• **Records to use**
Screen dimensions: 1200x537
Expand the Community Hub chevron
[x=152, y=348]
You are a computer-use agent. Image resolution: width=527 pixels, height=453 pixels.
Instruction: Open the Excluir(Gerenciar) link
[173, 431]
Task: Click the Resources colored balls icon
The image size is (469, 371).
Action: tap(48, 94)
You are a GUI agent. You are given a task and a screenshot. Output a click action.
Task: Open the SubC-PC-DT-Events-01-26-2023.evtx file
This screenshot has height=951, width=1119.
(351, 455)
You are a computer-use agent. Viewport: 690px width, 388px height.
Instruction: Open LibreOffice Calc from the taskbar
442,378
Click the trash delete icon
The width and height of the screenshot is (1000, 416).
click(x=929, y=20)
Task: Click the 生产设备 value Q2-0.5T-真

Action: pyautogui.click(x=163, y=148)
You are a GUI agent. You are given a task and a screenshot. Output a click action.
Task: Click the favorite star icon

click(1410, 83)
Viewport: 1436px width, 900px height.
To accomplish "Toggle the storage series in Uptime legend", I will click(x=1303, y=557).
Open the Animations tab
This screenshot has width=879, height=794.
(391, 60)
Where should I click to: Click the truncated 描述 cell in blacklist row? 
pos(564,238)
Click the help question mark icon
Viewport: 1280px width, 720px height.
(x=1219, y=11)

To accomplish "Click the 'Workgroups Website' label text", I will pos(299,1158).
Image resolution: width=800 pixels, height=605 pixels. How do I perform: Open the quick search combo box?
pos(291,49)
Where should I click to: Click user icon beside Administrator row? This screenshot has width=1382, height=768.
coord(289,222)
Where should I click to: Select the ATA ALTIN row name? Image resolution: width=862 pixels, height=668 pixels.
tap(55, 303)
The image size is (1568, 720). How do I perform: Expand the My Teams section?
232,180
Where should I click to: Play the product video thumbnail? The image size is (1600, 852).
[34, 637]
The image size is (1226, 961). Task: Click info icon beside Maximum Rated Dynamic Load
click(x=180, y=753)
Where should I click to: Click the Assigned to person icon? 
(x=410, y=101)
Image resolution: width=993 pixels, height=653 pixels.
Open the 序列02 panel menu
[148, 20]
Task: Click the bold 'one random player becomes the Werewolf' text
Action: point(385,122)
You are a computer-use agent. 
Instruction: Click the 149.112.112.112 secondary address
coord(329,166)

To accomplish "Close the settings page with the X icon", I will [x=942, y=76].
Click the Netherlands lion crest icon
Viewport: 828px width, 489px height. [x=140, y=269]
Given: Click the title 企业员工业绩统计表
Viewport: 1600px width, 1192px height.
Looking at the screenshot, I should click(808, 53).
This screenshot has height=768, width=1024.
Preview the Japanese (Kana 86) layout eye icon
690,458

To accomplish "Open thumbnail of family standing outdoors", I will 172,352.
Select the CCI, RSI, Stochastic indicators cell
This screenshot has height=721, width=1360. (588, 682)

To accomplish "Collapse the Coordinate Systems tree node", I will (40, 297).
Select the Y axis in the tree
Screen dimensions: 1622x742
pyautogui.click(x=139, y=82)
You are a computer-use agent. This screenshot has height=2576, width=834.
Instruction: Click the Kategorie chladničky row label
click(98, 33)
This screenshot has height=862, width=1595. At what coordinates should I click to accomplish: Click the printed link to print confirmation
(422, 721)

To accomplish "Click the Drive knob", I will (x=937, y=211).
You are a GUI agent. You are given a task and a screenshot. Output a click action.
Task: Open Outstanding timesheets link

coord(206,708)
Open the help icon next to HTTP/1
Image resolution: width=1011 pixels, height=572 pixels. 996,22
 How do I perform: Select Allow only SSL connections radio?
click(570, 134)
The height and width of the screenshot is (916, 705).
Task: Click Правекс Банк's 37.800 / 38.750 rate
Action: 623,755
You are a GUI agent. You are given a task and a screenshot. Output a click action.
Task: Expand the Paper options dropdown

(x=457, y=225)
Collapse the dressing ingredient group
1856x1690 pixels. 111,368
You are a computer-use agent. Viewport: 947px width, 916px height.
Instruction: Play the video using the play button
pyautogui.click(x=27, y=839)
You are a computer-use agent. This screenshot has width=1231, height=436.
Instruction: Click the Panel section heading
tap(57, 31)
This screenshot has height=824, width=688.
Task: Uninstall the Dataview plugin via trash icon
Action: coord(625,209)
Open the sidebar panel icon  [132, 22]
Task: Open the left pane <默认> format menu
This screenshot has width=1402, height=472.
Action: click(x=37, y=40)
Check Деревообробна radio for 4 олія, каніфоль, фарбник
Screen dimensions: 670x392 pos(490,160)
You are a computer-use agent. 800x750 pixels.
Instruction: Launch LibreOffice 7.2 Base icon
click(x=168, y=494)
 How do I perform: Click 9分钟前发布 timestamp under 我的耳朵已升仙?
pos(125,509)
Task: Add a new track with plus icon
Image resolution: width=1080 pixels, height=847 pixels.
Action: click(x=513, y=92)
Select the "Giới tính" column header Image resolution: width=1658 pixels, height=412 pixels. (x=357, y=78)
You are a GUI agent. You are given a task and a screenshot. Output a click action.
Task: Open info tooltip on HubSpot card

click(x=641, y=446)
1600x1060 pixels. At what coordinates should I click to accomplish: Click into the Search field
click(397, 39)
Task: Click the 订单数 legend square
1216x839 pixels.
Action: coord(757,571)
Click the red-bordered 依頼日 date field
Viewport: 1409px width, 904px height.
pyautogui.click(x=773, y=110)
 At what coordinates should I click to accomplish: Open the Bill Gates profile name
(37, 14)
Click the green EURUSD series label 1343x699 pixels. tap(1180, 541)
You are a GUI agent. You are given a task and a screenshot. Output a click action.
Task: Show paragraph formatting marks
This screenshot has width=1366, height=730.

• **Task statement**
Would you retype the full listing without altering a single word?

• **Solution for this problem**
Screen dimensions: 1200x537
Expand the Community Hub chevron
[x=152, y=348]
You are a computer-use agent. Image resolution: width=527 pixels, height=453 pixels.
Instruction: Open the Excluir(Gerenciar) link
[173, 431]
Task: Click the Resources colored balls icon
The image size is (469, 371).
Action: tap(48, 94)
You are a GUI agent. You are given a task and a screenshot. Output a click action.
Task: Open the SubC-PC-DT-Events-01-26-2023.evtx file
This screenshot has height=951, width=1119.
(351, 455)
You are a computer-use agent. Viewport: 690px width, 388px height.
Instruction: Open LibreOffice Calc from the taskbar
442,378
Click the trash delete icon
The width and height of the screenshot is (1000, 416).
click(x=929, y=20)
Task: Click the 生产设备 value Q2-0.5T-真

Action: pyautogui.click(x=163, y=148)
You are a GUI agent. You are given a task and a screenshot. Output a click action.
Task: Click the favorite star icon

click(1410, 83)
Viewport: 1436px width, 900px height.
To accomplish "Toggle the storage series in Uptime legend", I will click(x=1303, y=557).
Open the Animations tab
This screenshot has width=879, height=794.
(391, 60)
Where should I click to: Click the truncated 描述 cell in blacklist row? 
pos(564,238)
Click the help question mark icon
Viewport: 1280px width, 720px height.
(x=1219, y=11)

To accomplish "Click the 'Workgroups Website' label text", I will pos(299,1158).
Image resolution: width=800 pixels, height=605 pixels. How do I perform: Open the quick search combo box?
pos(291,49)
Where should I click to: Click user icon beside Administrator row? This screenshot has width=1382, height=768.
coord(289,222)
Where should I click to: Select the ATA ALTIN row name? Image resolution: width=862 pixels, height=668 pixels.
tap(55, 303)
The image size is (1568, 720). How do I perform: Expand the My Teams section?
232,180
Where should I click to: Play the product video thumbnail? The image size is (1600, 852).
[34, 637]
The image size is (1226, 961). Task: Click info icon beside Maximum Rated Dynamic Load
click(x=180, y=753)
Where should I click to: Click the Assigned to person icon? 
(x=410, y=101)
Image resolution: width=993 pixels, height=653 pixels.
Open the 序列02 panel menu
[148, 20]
Task: Click the bold 'one random player becomes the Werewolf' text
Action: point(385,122)
You are a computer-use agent. 
Instruction: Click the 149.112.112.112 secondary address
coord(329,166)

To accomplish "Close the settings page with the X icon", I will [x=942, y=76].
Click the Netherlands lion crest icon
Viewport: 828px width, 489px height. [x=140, y=269]
Given: Click the title 企业员工业绩统计表
Viewport: 1600px width, 1192px height.
Looking at the screenshot, I should click(808, 53).
This screenshot has height=768, width=1024.
Preview the Japanese (Kana 86) layout eye icon
690,458

To accomplish "Open thumbnail of family standing outdoors", I will 172,352.
Select the CCI, RSI, Stochastic indicators cell
This screenshot has height=721, width=1360. (588, 682)

To accomplish "Collapse the Coordinate Systems tree node", I will (40, 297).
Select the Y axis in the tree
Screen dimensions: 1622x742
pyautogui.click(x=139, y=82)
You are a computer-use agent. This screenshot has height=2576, width=834.
Instruction: Click the Kategorie chladničky row label
click(98, 33)
This screenshot has height=862, width=1595. At what coordinates should I click to accomplish: Click the printed link to print confirmation
(422, 721)

To accomplish "Click the Drive knob", I will (x=937, y=211).
You are a GUI agent. You are given a task and a screenshot. Output a click action.
Task: Open Outstanding timesheets link

coord(206,708)
Open the help icon next to HTTP/1
Image resolution: width=1011 pixels, height=572 pixels. 996,22
 How do I perform: Select Allow only SSL connections radio?
click(570, 134)
The height and width of the screenshot is (916, 705).
Task: Click Правекс Банк's 37.800 / 38.750 rate
Action: 623,755
You are a GUI agent. You are given a task and a screenshot. Output a click action.
Task: Expand the Paper options dropdown

(x=457, y=225)
Collapse the dressing ingredient group
1856x1690 pixels. 111,368
You are a computer-use agent. Viewport: 947px width, 916px height.
Instruction: Play the video using the play button
pyautogui.click(x=27, y=839)
You are a computer-use agent. This screenshot has width=1231, height=436.
Instruction: Click the Panel section heading
tap(57, 31)
This screenshot has height=824, width=688.
Task: Uninstall the Dataview plugin via trash icon
Action: coord(625,209)
Open the sidebar panel icon  [132, 22]
Task: Open the left pane <默认> format menu
This screenshot has width=1402, height=472.
Action: click(x=37, y=40)
Check Деревообробна radio for 4 олія, каніфоль, фарбник
Screen dimensions: 670x392 pos(490,160)
You are a computer-use agent. 800x750 pixels.
Instruction: Launch LibreOffice 7.2 Base icon
click(x=168, y=494)
 How do I perform: Click 9分钟前发布 timestamp under 我的耳朵已升仙?
pos(125,509)
Task: Add a new track with plus icon
Image resolution: width=1080 pixels, height=847 pixels.
Action: click(x=513, y=92)
Select the "Giới tính" column header Image resolution: width=1658 pixels, height=412 pixels. (x=357, y=78)
You are a GUI agent. You are given a task and a screenshot. Output a click action.
Task: Open info tooltip on HubSpot card

click(x=641, y=446)
1600x1060 pixels. At what coordinates should I click to accomplish: Click into the Search field
click(397, 39)
Task: Click the 订单数 legend square
1216x839 pixels.
Action: coord(757,571)
Click the red-bordered 依頼日 date field
Viewport: 1409px width, 904px height.
pyautogui.click(x=773, y=110)
 At what coordinates should I click to accomplish: Open the Bill Gates profile name
(37, 14)
Click the green EURUSD series label 1343x699 pixels. tap(1180, 541)
You are a GUI agent. You are given a task and a screenshot. Output a click action.
Task: Show paragraph formatting marks
This screenshot has width=1366, height=730.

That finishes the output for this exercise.